Angin malam meniup sepoi dedaunan yang bergerak seiring rintik hujan. Rembulan bersembunyi, mega mendung masih menggantung di langit. Entah, sampai kapan akan bertahan menemani malam yang dingin. Udara sepoi seakan menusuk masuk ke dalam celah tulang. Tak ada persiapan tentang hujan malam ini, kedua pemuda yang sedari tadi menunggu reda, masih saja digantung oleh suasana. Hingga tak terasa malam kian larut.

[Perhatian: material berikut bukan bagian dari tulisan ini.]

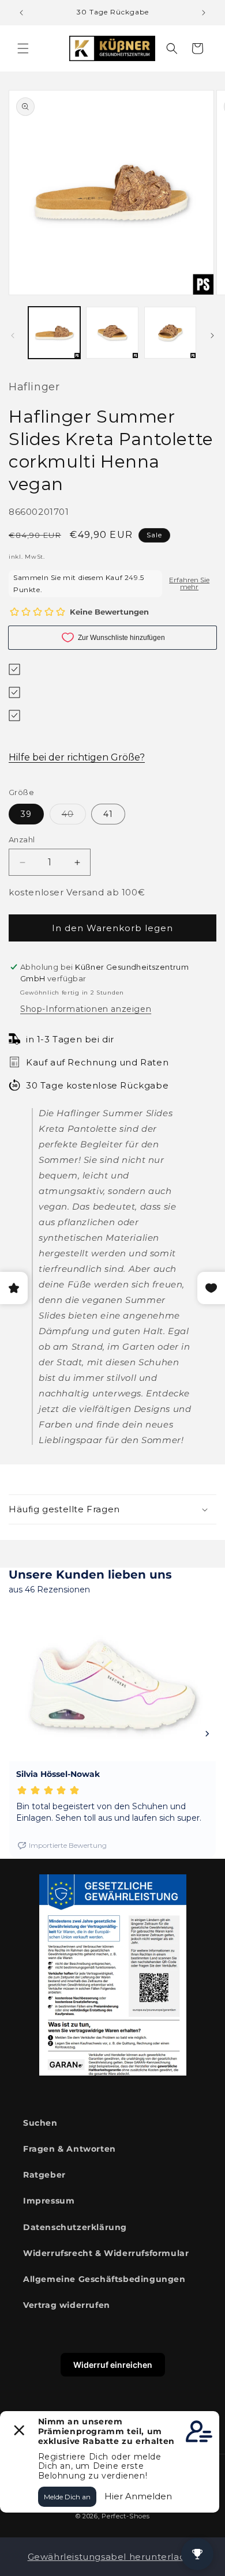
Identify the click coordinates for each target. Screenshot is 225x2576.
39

"Masih hujan ya, Mas?" Tanya Yudi pada Ahmad. Ia baru saja keluar dari kamar mandi. Yudi memang sering kali mandi, atau sekadar buang air di kamar mandi mushola. Ia takut sendirian di rumah. Ia sering menahan kencing saat malam hari. Takut jika nanti akan melihat hal-hal aneh seperti pada waktu di mushola.

"Masih, Mas." Jawab Ahmad sambil memandang ke arah ribuan air yang jatuh dari langit membasahi bumi.

Yudi langsung duduk di samping Ahmad yang sedari tadi fokus membaca wirid.

"Tadi katanya mau ada urusan, Mas? Tidak jadi pergi kah," celetuk Yudi. Sebenarnya ia masih penasaran, kenapa ia tidak diizinkan ikut oleh Ahmad. Sepertinya memang Ahmad mempunyai urusan yang penting. Hingga tak mau melibatkan dirinya.

"Mau berkunjung ke rumah warga, Mas. Tapi, karena hujan ya terpaksa saya tunda." Ucap Ahmad.

Yudi mengernyit. Ia semakin penasaran, dalam benaknya terus bertanya pada diri sendiri. Siapa warga yang akan ditemui Ahmad? Mengapa begitu penting sampai dirinya tak butuh seorang teman? Yudi terdiam. Pikirannya masih mencoba menerka, siapa yang akan dikunjungi guru muda itu.

Ahmad hanya tersenyum, melihat tingkah Yudi. Seakan tahu, apa yang sedang dipikirkan pemuda bertubuh kurus itu.

"Mas Yudi, dulu sebelum saya, siapa yang mengajar ngaji di sini? Mas Yudi kenal tidak?" Ahmad tiba-tiba bertanya demikian. Yudi terkejut mendengar pertanyaan Ahmad. Kedua matanya membulat lebar. Dari awal kedatangannya, kenapa Ahmad baru menanyakan hal itu? Jangan-jangan!